Aşılanma: Üst solunum yolu enfeksiyonlarına karşı aşılanma, FHV ve FCV’ye karşı çok büyük ölçüde riski azaltabilir. Bu aşılar, hastalıkların çok yaygın olduğu için, tüm kediler için önemlidir, nasıl tutulduklarına bakılmaksızın (hatta tamamen iç mekanda bile olsalar). Aşılanma genellikle ciddi hastalığın gelişmesini engeller, ancak her zaman enfeksiyonun önlenmesini sağlayamaz, bu nedenle bazı kedilerde hafif hastalık hala gelişebilir.

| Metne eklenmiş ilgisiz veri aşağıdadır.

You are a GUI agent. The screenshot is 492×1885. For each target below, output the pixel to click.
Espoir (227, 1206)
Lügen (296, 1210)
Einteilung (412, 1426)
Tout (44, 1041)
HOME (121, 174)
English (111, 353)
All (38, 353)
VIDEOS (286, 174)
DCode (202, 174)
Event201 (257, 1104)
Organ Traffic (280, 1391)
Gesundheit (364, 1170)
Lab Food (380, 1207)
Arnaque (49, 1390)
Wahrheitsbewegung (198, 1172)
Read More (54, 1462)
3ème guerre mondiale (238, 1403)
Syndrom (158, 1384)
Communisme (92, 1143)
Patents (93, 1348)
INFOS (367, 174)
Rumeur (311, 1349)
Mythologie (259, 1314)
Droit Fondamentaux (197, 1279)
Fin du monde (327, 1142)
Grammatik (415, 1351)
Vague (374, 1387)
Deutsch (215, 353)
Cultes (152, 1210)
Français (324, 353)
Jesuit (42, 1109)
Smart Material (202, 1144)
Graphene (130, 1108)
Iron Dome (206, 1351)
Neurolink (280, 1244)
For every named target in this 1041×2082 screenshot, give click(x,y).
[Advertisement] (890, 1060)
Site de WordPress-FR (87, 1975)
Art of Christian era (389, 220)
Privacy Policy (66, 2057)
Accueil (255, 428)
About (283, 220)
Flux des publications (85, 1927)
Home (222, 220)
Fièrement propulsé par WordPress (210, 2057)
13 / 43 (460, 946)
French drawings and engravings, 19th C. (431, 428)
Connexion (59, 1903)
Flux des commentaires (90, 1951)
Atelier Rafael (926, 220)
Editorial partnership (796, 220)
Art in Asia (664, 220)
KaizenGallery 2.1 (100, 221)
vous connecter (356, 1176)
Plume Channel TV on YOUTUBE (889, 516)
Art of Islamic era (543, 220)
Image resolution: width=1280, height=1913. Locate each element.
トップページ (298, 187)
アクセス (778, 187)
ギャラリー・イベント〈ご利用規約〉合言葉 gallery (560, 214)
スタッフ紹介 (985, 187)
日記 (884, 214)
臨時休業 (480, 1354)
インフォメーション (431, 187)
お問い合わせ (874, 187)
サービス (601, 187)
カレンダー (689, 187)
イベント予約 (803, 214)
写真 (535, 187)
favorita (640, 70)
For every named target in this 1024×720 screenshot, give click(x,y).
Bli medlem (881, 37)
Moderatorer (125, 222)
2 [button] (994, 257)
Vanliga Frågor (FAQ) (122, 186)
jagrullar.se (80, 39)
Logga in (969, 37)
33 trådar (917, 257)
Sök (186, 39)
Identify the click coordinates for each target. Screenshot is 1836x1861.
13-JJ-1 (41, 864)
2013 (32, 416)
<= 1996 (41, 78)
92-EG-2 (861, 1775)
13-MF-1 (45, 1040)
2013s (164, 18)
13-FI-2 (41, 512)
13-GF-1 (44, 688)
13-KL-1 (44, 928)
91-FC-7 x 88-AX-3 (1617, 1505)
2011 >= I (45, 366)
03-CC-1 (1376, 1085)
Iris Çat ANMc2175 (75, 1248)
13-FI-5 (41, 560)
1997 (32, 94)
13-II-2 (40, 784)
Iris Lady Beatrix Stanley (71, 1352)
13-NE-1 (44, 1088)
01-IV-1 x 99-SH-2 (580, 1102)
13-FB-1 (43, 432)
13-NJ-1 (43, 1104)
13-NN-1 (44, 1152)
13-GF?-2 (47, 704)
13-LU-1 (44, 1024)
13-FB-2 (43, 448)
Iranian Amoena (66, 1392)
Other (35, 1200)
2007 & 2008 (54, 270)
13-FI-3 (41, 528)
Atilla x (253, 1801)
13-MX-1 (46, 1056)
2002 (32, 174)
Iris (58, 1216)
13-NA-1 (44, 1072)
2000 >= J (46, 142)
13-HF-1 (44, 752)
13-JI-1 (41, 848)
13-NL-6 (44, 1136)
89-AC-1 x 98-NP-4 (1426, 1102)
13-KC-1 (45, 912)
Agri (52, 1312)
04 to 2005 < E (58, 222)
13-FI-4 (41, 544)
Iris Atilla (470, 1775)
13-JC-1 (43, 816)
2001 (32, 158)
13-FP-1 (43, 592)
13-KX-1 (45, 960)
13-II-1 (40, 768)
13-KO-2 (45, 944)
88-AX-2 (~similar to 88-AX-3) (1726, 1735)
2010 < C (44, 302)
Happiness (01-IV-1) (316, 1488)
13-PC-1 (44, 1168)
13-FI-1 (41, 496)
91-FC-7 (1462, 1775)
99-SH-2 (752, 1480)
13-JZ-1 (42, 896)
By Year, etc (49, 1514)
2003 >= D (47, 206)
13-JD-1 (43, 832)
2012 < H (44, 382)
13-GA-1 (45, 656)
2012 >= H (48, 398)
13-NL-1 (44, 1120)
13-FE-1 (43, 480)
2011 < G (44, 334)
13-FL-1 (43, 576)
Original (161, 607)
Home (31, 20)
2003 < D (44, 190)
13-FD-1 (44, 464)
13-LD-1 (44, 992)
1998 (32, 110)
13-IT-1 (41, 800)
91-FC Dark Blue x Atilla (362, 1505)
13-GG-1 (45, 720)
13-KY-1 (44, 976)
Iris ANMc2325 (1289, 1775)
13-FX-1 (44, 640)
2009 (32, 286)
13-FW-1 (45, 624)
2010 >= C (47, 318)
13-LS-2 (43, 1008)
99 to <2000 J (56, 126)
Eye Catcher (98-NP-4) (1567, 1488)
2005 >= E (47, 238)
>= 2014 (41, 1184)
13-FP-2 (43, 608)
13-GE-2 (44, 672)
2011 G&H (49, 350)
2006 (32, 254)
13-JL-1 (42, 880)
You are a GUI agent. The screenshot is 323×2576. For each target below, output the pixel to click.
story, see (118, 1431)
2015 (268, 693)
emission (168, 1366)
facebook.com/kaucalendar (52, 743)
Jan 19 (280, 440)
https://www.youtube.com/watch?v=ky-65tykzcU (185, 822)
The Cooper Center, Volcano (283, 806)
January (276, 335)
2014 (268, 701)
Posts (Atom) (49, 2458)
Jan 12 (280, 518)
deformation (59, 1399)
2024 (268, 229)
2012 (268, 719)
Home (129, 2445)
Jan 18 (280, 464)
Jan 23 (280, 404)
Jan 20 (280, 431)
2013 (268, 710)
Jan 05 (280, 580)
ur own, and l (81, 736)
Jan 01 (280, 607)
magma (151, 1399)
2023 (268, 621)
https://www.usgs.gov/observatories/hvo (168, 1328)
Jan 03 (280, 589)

FCV’nin birçok farklı suşu vardır ve bu, aşıların tüm bu suşlara karşı çalışmayabileceği sorunları da beraberinde getirebilir. Yeni nesil FCV aşılarında, bu sorunu aşmaya yardımcı olmak için birden fazla suş aşıda bulunur. FHV için böyle bir sorun yoktur. Sadece bir virüs suşu bulunur.
Engelleyici bakım ve dezenfeksiyon: Bir evde birden fazla kedi varsa, enfeksiyonun diğer kedilere yayılma riskini en aza indirmek önemlidir. Bu her zaman mümkün olmasa da, tüm kedilerin aşılandığından emin olmanın yanı sıra, klinik belirtiler gösteren bir kedinin diğer kedilerden izole edilmesi (örneğin, bir odaya kapatılması) önemlidir. Ayrı mama kapları ve kum tepsileri kullanılmalı ve ideal olarak kedi, çok kolay dezenfekte edilebilen yüzeylere sahip bir odada tutulmalıdır (yani, yumuşak döşeme ve halı olmamalıdır). Bu virüsler çoğu dezenfektanlara duyarlıdır, ancak veterinerinize danışmayı unutmayın – bazı dezenfektanlar (fenol bazlı ürünler gibi) kedilerin etrafında kullanmak için güvenli değildir. Hipoklorit (çamaşır suyu bazlı) dezenfektanlar (örneğin, 1:32 sulandırılmış %5 çamaşır suyu) bu virüslere karşı etkilidir, ancak herhangi bir dezenfektanı dikkatli bir şekilde kullanmaya özen gösterin – çoğu doğrudan temas ederse kediler için tahriş edicidir.